Passage shown:
--- START ---

The Treasury has announced plans to sell off another tranche of NatWest shares over the next 12 months, as part of ongoing efforts to return the taxpayer-owned bank to private ownership.
The government, which still holds a 54.7% stake in NatWest, said it was rolling out a “prearranged trading plan” in what could mark its third sale of shares this year.
The trading plan, otherwise known as a “drip” sale, means the Treasury could end up selling up to 15% of the average amount of NatWest shares usually traded over 12 months. That could net the government a maximum £1.2bn based on the current share price, which would be on top of any additional bulk share sales the government chooses to launch over the next year.
However, the Treasury stressed it would only sell shares at a price that represented value for money for taxpayers. The government is expected to take a loss on any sale, having paid 502p a share as part of the bank’s bailout in 2008.
NatWest shares were down 2.3% at 195p in afternoon trading.
The sale comes as the government races to meet a self-imposed deadline to sell off its remaining £12.6bn stake in NatWest by 2025-26. It also comes as the chancellor seeks ways to combat a surge in public borrowing caused by the pandemic, which has resulted in a record rise in debt interest payments, which reached £8.7bn last month.
The government bailed out NatWest Group – formerly known as Royal Bank of Scotland– at the height of the 2008 financial crisis, injecting £45bn to keep the bank afloat to prevent an even worse meltdown in the banking system. The government subsequently took a 84% stake in the bank, which has slowly been reduced via four share sales.
The Treasury embarked on a similar drip sale, also led by Morgan Stanley, to help reduce the government’s stake in Lloyds Banking Group before it was returned to private ownership in 2017.
Ian Gordon, a banking analyst at Investec, said he had previously expected the government to dispose of its stake in NatWest by 2025. “It is now possible that they may look to move even faster than that.”

--- END ---

Work order: According to the NatWest share sale article, what did the government pay per share in the bank's 2008 bailout? The material after this point has no connection to the NatWest share sale article.

Data:
--- START ---

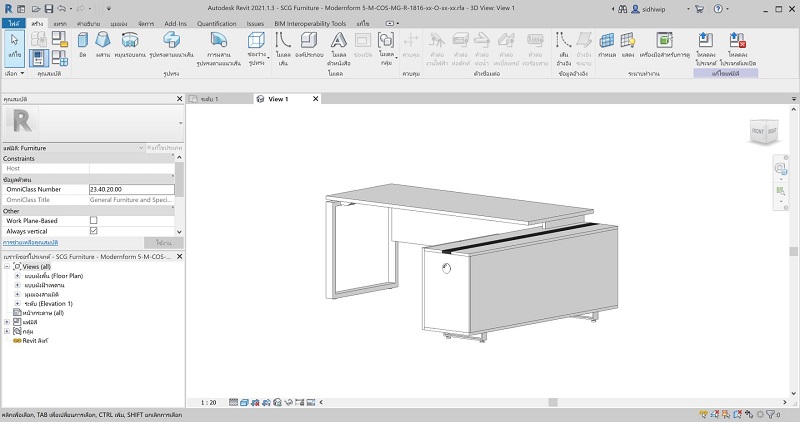
Task: Click the Load into Project icon
Action: [705, 42]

--- END ---

Answer to the exercise: 502p a share.